I awoke to the sound of what seemed hundreds of birds, like me drawn by the peace and solitude of this high point in town. A cafe breakfast was followed by a cycle through Marchena to join my route towards Seville. The high town area I passed through is like so many of the older places I have cycled through with its narrow streets, white houses decorated with wrought iron, small balconies and pastel colours and everything neat and tidy. I wish I had made the effort to explore it last night.
Most of today was spent on quiet roads that cut through the generally flat Andalucían scenery. There is a notable change to the landscape now than from a couple of days ago. They use a different palette here: the skies are expansive and an intense blue, the crops gold and the earth in the fields and between the rows of olive trees pale and sun bleached. I cycled the flat Guadalquivir plain, climbed up to small towns sitting on the higher ground and gleaming white in the sun, before eventually heading downhill and towards Seville.
The route into the heart of Seville was long, time consuming and through the industrial outskirts and some of the city's less salubrious areas. Eventually I reached the city centre and the familiar surroundings of the cathedral area where my accommodation lay. It is in the tiny and busy back streets, all tourist shops and bars but it definitely has a buzz. An old converted convent, there are steep stairs and ill fitting doors and my room feels a bit like it is an adjunct off the reception area. Some might say it needs updating but to me it says character.

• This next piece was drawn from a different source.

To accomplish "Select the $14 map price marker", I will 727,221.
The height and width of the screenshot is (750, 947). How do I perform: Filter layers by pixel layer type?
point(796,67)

I was in Seville only two years ago when I walked from the south coast of Spain to the north so today I was ill inclined to rush around the city between tourist sights so simply headed into town to walk around: the cathedral with its massive queues to enter, the river with the Torre de Oro watchtower and then across the water to Triana, the area where Lee stayed. It is famous for producing flamenco artists and bullfighters of renown and it still has a feel of the alternative poorer - although clearly no longer poor - cousin to the rest of the city. The walking, and a couple of tapas bars, took me into the early evening but as I still had to decide on my route to Cadiz and whether it was something I should attempt in one long day or, more likely, two shorter ones the rest of the evening was already spoken for.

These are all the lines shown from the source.